Wednesday, September 3, 2008

Ex-Voto de 1662

On my one visit to Paris I set aside a whole day to see the Louvre. Wife-Mate and Pumpkin accompanied me in the morning, but in the afternoon they went shopping and left me with 6-month-old Pod-Man to see the more obscure galleries. As you go up from floor to floor, the ceilings get lower, the paintings smaller, and the artists more obscure. I was probably on the third floor when I stumbled upon this painting tucked away in a section full of the court painters of the Seventeenth Century.



I stopped absolutely dumb-struck: this painting was obviously about a miracle! I was touched to the core by how immediate, profoundly, and clearly this came to me. Unfortunately, when you get that far from the touristy first floor, all of the signs are in French, but, just the same, I pulled out my notebook and wrote down: Ex-Voto de 1662 / Philippe de Champaigne.

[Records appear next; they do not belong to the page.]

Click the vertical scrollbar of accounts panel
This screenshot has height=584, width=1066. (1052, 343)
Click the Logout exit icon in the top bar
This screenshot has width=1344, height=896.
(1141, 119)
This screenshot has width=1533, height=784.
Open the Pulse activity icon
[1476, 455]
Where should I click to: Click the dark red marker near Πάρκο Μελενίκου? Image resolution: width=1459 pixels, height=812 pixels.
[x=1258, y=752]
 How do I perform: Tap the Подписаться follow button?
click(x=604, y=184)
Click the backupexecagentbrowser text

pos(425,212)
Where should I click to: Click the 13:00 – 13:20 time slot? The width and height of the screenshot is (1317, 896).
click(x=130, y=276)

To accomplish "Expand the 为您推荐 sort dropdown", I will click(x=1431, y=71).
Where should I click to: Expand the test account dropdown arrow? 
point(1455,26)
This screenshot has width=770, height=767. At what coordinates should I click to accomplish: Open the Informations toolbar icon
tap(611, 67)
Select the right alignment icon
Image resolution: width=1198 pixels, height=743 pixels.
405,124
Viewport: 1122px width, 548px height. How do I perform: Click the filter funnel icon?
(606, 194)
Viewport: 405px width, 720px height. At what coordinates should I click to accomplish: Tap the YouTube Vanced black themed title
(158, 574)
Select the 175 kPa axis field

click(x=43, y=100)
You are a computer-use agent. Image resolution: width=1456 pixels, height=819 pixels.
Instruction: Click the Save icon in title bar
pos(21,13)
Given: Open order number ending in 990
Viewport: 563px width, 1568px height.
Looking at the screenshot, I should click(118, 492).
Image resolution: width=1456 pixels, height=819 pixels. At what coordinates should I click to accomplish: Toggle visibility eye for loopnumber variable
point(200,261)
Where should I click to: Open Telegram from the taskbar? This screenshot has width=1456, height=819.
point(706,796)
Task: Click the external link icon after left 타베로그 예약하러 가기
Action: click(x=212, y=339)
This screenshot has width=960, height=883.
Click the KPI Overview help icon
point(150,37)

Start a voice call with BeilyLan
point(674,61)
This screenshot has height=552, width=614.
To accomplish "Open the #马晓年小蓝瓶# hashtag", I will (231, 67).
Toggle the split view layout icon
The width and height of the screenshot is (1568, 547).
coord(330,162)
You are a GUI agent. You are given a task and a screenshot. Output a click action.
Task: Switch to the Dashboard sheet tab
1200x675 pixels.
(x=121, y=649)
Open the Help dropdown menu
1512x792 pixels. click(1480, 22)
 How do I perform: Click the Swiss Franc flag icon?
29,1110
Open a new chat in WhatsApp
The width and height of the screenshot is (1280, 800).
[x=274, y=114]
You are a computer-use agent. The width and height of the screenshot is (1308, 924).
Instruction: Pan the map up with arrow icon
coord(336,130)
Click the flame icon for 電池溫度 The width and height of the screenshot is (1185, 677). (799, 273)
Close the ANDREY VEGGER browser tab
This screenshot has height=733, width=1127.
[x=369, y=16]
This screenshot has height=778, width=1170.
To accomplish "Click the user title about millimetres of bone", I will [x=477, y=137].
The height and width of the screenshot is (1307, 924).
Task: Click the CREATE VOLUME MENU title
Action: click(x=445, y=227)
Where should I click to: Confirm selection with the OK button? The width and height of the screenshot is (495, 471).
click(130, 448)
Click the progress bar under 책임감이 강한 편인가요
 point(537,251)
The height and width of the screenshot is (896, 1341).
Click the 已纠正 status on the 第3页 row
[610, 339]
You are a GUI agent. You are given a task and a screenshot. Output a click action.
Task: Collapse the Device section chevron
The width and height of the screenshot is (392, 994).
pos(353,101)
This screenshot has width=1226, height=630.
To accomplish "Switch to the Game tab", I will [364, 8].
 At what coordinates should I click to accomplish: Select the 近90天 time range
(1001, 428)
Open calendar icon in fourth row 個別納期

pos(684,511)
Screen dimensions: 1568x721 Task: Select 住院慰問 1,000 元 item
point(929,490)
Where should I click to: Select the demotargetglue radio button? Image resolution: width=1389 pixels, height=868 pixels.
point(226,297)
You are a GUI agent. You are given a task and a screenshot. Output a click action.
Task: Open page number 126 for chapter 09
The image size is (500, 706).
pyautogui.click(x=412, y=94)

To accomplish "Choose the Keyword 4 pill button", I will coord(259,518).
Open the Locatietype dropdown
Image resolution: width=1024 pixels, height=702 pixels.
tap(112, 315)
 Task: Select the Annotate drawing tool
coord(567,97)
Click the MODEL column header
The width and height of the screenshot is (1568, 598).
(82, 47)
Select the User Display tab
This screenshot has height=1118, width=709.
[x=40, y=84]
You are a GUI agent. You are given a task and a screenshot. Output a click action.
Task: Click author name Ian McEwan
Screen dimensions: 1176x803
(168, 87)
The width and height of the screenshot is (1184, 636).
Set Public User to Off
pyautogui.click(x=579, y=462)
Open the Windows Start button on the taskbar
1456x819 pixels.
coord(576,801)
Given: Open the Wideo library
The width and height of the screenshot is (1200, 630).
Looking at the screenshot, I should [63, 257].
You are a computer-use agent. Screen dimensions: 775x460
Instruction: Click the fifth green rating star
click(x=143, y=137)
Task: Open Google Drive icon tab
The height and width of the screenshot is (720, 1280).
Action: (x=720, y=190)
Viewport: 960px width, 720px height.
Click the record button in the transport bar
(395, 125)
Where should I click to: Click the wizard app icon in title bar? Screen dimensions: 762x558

When I got home, I checked it out, and Ex-Voto de 1662 is indeed a votive offering (or ex-voto) by the painter Philippe de Champaigne which depicts the miraculous cure of his daughter that occurred at the Port-Royal de Paris Cistercian convent. In the painting, a ray of light illuminates Mother-Superior Agnès Arnauld, who experienced on the ninth day of her novena for Champaigne's daughter, Sister Catherine Ste. Suzanne, the hope that a cure would come for Sister Catherine. Catherine (seated, praying) was the painter's only surviving child, and had been suffering from a paralyzing illness. Until that point, prayer and medical treatments ("potions, baths, unctions, and thirty bleedings") had proven futile. After the Mother-Superior's novena, Sister Catherine soon attempted to walk, and found herself increasingly mobile; the illness no longer seemed present.

The painting includes a Latin inscription on the wall on the left of the painting. Neither the text nor the lettering were Champaigne's work.

CHRISTO VNI MEDICO
ANIMARVM ET CORPORVM

SOROR CATHARINA SVSANNA DE
CHAMPAIGNE POST FEBREM 14 MENSI
VM CONTVMACIA ET MAGNITVDINE
SYMPTOMATVM MEDICIS FORMIDATAM
INTERCEPTO MOTV DIMIDII FERE COR
PORIS NATVRA IAM FATISCENTE MEDICIS
CEDENTIBVS IVNCTIS CVM MATRE
CATHARINA AGNETE PRECIBVS PVNCTO
TEMPORIS PERFECTAM SANITATEM
CONSECVTA SE ITERVM OFFERT.

PHILLIPVS DE CHAMPAIGNE HANC
IMAGINEM TANTI MIRACVLI ET
LAETITAE SVAE TESTEM
APPOSVT
AO 1662


The inscription, addressed to Christ, tells that Sister Catherine suffered for 14 months from a high fever and that half her body was paralyzed. She prayed with Mother Agnès and her health was restored, and again she offered herself to Christ. Champaigne offers the painting as a testament to this miracle and to express his joy.

This is one of the most amazing works of art that I have ever seen. Even reproductions, which do not ever capture the supernatural luminosity of the actual painting, never fail to touch me deeply. It reminds us always to trust in God's mercy and to renounce our attachment to worldly things.

1 comment:

John Jansen said...

Great post.

The one time I visited Paris (in 1997), I too devoted one day to see the Louvre.

What folly that was.

I lined up to get in as soon as it opened in the morning, didn't stop to eat lunch, and still, minutes before clsoing, I was running to see galleries I hadn't yet seen.